REQUIRED WORK: From the listing below, count the lines where the string "agent" occurs. Give the number, with no other words.

RECORD EXCERPTS:
====
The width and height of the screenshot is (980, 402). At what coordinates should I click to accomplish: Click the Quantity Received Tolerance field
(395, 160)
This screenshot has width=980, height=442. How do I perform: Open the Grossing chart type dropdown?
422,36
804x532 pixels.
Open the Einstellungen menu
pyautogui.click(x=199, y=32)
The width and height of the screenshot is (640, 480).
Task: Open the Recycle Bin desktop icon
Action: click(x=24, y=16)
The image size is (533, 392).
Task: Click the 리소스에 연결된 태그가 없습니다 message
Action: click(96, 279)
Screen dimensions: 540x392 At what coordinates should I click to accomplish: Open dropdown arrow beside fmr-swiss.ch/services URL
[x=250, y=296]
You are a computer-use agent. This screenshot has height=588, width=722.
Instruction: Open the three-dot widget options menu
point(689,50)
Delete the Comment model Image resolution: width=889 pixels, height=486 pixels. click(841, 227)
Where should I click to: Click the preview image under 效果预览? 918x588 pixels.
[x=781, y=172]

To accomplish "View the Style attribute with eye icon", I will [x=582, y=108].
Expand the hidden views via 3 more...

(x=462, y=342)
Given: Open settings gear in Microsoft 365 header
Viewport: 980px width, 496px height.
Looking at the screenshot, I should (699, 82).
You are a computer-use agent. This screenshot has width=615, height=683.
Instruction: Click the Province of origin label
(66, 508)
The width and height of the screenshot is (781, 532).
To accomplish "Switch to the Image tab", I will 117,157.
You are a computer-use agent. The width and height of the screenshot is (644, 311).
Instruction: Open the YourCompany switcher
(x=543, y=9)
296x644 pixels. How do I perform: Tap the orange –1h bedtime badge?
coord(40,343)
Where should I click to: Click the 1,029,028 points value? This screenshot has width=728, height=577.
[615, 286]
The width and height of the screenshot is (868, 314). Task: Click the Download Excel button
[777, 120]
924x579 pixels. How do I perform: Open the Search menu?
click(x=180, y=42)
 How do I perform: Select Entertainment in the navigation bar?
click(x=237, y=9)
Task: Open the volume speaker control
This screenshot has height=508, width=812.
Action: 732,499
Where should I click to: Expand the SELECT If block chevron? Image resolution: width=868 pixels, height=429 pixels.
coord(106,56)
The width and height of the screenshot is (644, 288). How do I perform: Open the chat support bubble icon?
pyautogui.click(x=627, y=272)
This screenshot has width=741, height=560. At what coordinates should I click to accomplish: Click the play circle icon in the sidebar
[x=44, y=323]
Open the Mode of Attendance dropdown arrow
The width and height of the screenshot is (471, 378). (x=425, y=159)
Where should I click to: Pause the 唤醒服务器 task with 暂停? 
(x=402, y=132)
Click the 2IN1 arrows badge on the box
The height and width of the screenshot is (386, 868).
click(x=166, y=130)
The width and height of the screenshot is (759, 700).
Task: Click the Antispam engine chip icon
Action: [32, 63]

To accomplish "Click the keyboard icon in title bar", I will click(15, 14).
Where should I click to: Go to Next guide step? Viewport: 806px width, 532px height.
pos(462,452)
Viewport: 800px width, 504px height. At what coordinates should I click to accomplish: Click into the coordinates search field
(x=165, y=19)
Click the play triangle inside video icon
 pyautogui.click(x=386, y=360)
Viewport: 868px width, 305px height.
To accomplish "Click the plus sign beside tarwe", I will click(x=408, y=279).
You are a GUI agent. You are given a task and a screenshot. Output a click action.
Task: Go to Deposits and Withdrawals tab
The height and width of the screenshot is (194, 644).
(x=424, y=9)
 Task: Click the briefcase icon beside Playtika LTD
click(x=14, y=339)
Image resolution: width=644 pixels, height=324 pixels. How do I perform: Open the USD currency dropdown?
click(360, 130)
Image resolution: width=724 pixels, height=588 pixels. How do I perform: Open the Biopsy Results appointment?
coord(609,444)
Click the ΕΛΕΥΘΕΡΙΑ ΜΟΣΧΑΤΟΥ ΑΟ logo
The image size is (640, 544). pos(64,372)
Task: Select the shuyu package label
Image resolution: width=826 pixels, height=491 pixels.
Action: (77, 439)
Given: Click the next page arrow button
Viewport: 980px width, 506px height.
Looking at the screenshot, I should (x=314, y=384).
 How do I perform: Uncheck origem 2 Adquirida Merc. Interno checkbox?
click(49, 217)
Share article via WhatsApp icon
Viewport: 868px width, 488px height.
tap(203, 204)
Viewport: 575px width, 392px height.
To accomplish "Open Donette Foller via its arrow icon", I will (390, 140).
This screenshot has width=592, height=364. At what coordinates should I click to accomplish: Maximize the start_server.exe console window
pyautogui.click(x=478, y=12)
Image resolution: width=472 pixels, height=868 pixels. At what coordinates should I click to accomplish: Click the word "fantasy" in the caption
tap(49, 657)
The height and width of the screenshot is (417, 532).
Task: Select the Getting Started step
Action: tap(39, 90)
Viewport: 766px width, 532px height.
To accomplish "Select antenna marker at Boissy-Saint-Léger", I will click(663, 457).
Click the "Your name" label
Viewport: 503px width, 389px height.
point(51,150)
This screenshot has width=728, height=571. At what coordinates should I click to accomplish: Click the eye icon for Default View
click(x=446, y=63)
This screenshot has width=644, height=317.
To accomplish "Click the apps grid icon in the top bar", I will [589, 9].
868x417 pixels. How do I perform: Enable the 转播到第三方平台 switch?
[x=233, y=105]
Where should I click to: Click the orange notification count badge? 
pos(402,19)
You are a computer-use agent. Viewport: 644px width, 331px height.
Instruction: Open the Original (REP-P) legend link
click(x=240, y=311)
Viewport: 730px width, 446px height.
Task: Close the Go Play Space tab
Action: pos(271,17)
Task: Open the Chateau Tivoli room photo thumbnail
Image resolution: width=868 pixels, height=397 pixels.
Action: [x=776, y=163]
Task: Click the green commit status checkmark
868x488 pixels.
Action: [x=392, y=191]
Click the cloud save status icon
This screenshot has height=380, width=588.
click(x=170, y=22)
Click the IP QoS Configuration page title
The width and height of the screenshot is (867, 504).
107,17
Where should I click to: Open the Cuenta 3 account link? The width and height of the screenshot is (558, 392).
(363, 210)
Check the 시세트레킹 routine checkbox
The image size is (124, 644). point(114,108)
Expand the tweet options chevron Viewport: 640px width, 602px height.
====
FINAL ANSWER: 5